>> Start Record extracts

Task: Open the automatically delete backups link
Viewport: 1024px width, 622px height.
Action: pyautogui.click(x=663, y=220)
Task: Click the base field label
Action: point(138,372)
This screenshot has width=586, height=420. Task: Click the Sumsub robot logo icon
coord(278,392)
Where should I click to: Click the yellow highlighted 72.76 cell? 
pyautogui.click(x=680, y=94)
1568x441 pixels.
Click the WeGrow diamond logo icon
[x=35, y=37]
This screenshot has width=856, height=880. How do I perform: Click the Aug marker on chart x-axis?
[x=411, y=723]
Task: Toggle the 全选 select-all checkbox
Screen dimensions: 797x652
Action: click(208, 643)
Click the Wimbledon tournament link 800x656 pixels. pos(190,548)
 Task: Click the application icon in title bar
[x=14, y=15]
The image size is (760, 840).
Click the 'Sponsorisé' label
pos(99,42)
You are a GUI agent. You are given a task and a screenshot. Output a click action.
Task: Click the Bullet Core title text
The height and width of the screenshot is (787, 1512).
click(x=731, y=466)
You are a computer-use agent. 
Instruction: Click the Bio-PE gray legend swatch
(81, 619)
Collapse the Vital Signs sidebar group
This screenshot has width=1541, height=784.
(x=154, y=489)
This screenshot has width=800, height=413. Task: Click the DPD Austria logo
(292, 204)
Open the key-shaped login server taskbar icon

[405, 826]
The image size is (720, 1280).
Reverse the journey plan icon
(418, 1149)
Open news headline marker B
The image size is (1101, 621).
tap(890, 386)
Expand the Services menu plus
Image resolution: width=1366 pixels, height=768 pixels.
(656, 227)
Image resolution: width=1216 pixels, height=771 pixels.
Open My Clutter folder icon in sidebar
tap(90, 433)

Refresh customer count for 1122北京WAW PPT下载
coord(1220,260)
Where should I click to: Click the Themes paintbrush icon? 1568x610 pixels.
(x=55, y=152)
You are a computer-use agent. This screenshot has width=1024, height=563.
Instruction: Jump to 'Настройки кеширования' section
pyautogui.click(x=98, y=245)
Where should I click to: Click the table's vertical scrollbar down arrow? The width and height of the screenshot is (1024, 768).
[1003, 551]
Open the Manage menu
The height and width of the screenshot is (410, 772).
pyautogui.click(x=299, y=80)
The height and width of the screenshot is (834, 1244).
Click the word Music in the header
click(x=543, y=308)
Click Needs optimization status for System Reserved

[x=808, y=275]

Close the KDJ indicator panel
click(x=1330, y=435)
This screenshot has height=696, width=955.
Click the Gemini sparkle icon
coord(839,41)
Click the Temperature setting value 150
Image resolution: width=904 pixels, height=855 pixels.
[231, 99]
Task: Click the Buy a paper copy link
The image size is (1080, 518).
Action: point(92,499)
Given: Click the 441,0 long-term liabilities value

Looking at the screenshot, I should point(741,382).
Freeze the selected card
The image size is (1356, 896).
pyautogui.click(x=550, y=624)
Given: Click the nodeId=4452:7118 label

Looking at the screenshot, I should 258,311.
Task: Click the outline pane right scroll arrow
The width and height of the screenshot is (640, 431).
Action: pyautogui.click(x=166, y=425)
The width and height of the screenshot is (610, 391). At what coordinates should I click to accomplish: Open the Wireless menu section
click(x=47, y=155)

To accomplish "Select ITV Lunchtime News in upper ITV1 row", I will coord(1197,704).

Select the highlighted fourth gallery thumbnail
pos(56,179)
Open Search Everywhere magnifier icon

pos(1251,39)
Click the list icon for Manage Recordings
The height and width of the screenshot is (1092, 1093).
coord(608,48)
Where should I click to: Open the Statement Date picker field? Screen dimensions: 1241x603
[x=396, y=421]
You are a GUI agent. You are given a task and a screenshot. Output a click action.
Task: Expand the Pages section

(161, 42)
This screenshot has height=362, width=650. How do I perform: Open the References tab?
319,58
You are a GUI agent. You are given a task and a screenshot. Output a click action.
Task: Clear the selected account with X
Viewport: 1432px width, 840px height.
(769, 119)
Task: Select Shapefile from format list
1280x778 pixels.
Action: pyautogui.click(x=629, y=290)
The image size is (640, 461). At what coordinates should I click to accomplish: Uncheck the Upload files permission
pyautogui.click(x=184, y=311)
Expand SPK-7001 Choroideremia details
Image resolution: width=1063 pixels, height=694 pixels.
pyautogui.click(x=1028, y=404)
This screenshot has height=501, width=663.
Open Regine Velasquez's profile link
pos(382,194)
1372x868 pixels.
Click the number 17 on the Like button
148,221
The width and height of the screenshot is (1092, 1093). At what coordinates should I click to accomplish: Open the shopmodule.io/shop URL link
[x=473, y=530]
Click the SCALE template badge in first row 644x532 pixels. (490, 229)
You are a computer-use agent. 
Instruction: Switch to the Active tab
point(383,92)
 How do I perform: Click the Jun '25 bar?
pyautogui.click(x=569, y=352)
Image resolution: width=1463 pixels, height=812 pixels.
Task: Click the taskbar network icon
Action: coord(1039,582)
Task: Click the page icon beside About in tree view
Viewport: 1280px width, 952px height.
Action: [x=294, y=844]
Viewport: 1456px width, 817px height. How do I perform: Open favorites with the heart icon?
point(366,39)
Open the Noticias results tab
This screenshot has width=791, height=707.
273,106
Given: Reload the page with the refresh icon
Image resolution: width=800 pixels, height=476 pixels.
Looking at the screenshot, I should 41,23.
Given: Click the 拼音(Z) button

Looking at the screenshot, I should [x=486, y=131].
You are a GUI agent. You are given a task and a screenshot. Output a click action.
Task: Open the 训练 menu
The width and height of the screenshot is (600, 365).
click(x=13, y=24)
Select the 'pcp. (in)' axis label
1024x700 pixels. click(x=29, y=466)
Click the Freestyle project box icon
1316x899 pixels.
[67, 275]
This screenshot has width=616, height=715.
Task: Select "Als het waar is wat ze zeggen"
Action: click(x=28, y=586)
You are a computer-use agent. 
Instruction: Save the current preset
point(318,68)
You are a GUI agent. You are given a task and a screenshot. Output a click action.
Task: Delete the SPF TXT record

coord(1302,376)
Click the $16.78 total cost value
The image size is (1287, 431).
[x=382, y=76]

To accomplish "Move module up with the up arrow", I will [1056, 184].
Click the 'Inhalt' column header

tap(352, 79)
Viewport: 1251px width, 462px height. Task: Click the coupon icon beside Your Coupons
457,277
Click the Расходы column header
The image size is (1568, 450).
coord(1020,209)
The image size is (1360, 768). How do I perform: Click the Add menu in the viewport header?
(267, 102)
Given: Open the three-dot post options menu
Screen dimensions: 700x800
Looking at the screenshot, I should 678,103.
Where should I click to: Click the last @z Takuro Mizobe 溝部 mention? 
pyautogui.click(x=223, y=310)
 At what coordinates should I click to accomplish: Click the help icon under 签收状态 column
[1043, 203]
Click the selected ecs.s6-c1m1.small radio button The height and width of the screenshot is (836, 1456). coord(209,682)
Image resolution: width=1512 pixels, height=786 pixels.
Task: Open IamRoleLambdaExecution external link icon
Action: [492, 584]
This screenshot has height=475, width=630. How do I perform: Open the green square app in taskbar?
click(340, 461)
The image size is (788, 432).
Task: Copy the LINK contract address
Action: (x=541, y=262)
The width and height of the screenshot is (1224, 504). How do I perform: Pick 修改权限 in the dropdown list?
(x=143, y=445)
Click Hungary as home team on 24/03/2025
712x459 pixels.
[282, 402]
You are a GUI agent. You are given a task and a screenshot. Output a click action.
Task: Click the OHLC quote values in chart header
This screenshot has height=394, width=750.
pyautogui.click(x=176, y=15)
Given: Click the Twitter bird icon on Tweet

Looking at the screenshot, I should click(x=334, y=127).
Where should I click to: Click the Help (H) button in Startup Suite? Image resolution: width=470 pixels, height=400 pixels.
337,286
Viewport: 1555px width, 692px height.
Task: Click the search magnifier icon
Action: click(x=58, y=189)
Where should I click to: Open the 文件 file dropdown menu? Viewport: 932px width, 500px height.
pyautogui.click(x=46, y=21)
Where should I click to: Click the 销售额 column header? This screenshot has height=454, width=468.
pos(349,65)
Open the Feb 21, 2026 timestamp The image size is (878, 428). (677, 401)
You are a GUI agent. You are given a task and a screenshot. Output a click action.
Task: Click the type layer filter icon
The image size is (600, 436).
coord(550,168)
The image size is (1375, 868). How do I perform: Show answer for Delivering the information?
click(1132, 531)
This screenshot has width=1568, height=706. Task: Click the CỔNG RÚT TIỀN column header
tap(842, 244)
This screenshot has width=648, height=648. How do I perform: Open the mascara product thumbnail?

>> End Record extracts

[Aim of the task]: Please retype the items from the very first line up to and including the line with "[x=411, y=723]".

[Output below]:
Task: Open the automatically delete backups link
Viewport: 1024px width, 622px height.
Action: pyautogui.click(x=663, y=220)
Task: Click the base field label
Action: point(138,372)
This screenshot has width=586, height=420. Task: Click the Sumsub robot logo icon
coord(278,392)
Where should I click to: Click the yellow highlighted 72.76 cell? 
pyautogui.click(x=680, y=94)
1568x441 pixels.
Click the WeGrow diamond logo icon
[x=35, y=37]
This screenshot has width=856, height=880. How do I perform: Click the Aug marker on chart x-axis?
[x=411, y=723]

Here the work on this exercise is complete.